In launching her Northern California-based brand marketing agency, Marissa La Brecque was clear about the attitude she wanted her agency’s name to capture.
“Energetically, I wanted the name to have a sort of femininity to it—but also to express a dynamic business feeling,” she says.
Most formal naming efforts extend to multiple rounds of exploration and involve hundreds of candidates. The process that led to the new agency name, Hyperflore, was short and informal. Marissa considered a half-dozen candidates or so, of which Hyperflore was one—and the immediate favorite.
Marissa cites a number of other factors in addition to the friends-and-family nature of the engagement that led to a quick decision.
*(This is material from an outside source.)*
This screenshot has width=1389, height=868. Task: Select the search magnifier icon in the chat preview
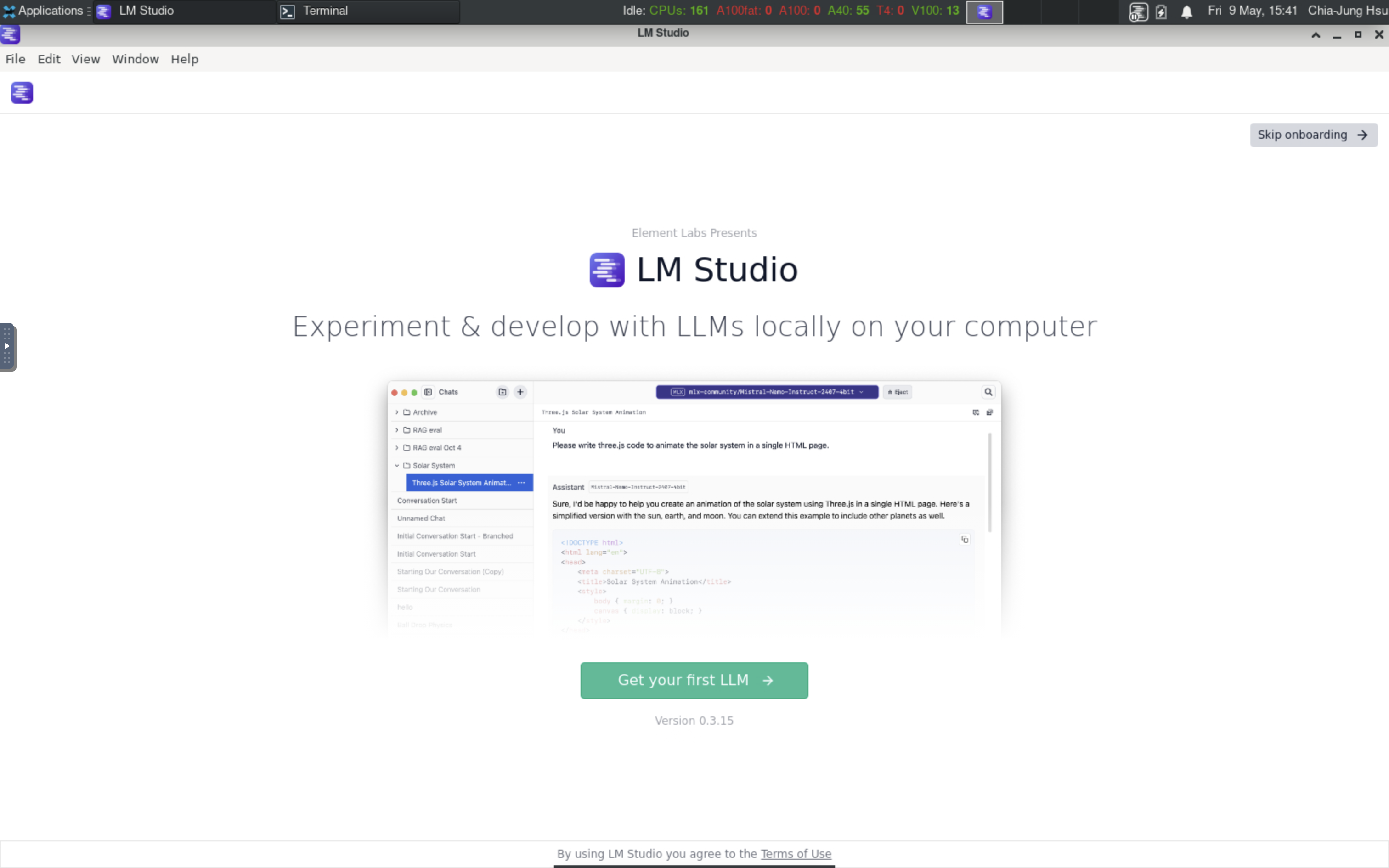[988, 392]
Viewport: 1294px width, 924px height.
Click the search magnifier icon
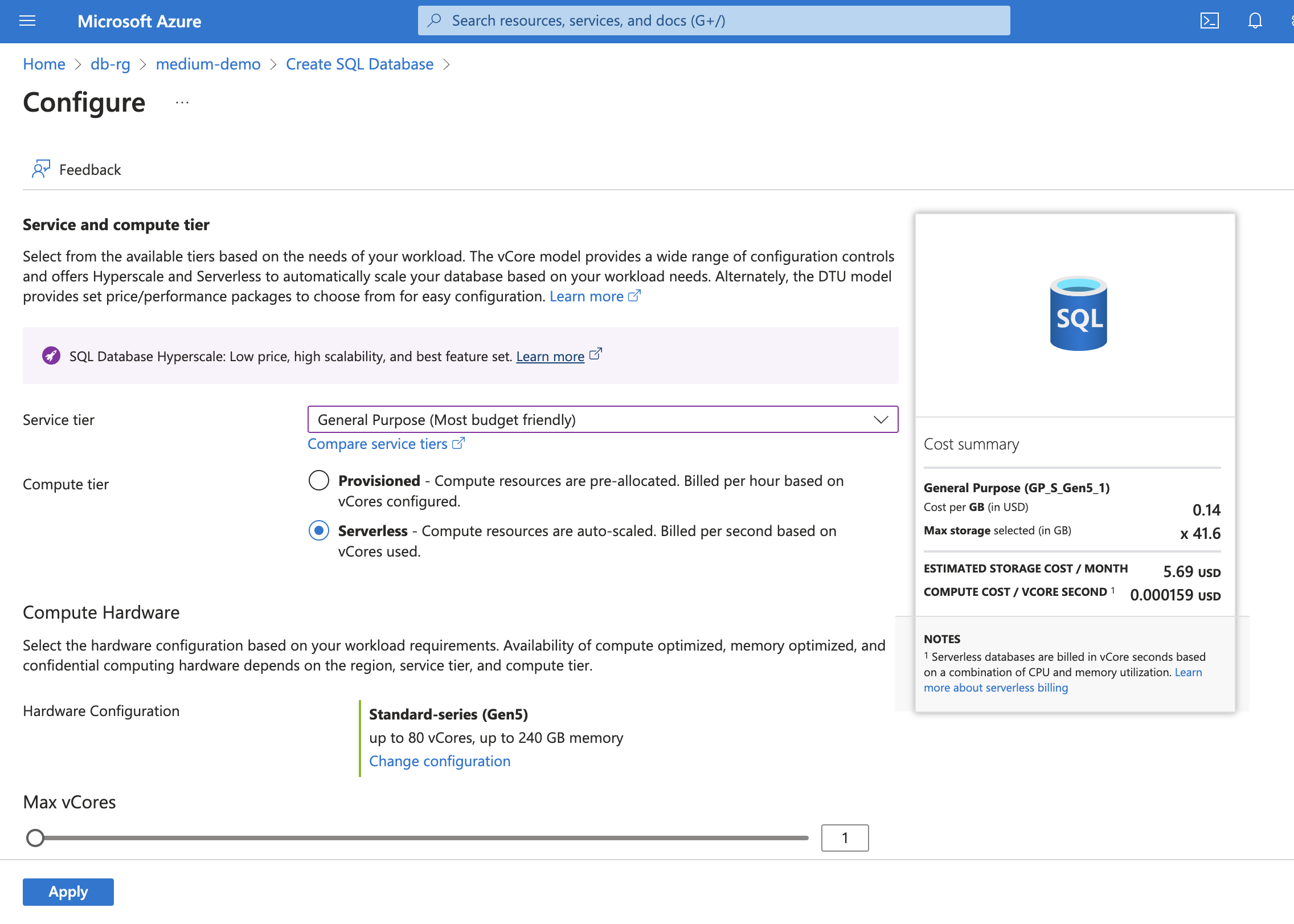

“As someone who also names companies and products, I have a clear understanding of what a name needs to do,” she says. “I’m also a quick decision maker.”
The compound nature of the name allows each of the elements to convey one of the two essential qualities the agency founder sought. Hyper conveys a sense of propulsion, while flore evokes a softer, more organic quality. Flore is the yin to hyper’s yang. This attitude extends from the name into the company’s logo and visual identity.
“The first names we present to most clients are straw dogs, not serious contenders,” says Eric La Brecque, principal of Alphanameric. “We field them simply to evoke a response.
“When naming for family and friends, the situation is a bit different,” he continues. “It’s less about process. Often, that first little probe is all that’s required.”
Since launching in 2021, Hyperflore has attracted a growing number of clients in Northern California as well as internationally in food, hospitality, wellness and other categories.